Extract the Marlin folder using 7-zip or any other archive manager.

Navigate through the Marlin folder and rename the file named Configuration.h to Configuration.h.bak . This will serve as a backup of the original file. Copy the attached Configuration.h file into the current directory.

Connect the USB cable to the computer and the RAMPS electronics. The printer does not need to be plugged in at this time.

Open the Arduino IDE and open Marlin.ino.

Select Sketch > Verify/Compile.

Once finished select File > Upload. If you encounter errors you may want to hold the reset button on the board (if applicable) or plug in the board at the same time you select Upload.

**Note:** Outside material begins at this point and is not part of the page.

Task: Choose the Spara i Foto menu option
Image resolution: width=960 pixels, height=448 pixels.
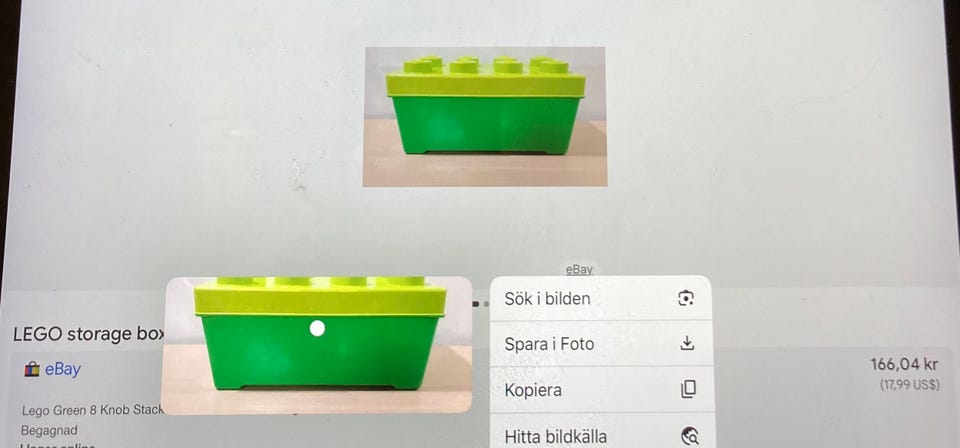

Once the sketch is successfully flashed to the RAMPS electronics, unplug the USB cable from the RAMPS. Power on the printer and reconnect the USB cable. Connect to the printer In Pronterface

If you have trouble connecting, make sure that the baud rate selected is 115200. Once connected, Home the X axis. Be prepared to pull the power cable if the printer moves in the opposite direction. If the X Axis homes correctly, Home the Y axis, then the Z axis. Again, be prepared to cut power to the printer if the behavior is not correct. Contact support@lulzbot.com for help, post your Configuration.h file here or review the movement/endstop behavior in Configuration.h if you are comfortable doing so.

The max travel in the firmware is not currently set. Once the movement settings are verified correct and the endstops respond appropriately you can determine the maximum amount of travel for each axis. It is highly recommended that you set the range in Configuration.h on lines 326 - lines 336. You can determine the maximum range of travel by manually moving each axis in Pronterface and recording the travel. Once entered into Configuration.h, save and reflash the board using the same procedure you followed above. Home all three axes before testing the movement again.
Configuration.h (24.6 KB)

Hey Orias,

I’ve gotten as far as running the Arduino IDE and verifying the sketch for the file you’ve specified. I’ve been able to successfully upload a Marlin.h update with the config file you’ve provided once, but noticed that Y and Z directions are reversed (pulled the power plug as you have suggested). Any suggestions on how to fix the direction issue? I am available to chat on the phone too if you have time - 206-953-4817. Thanks!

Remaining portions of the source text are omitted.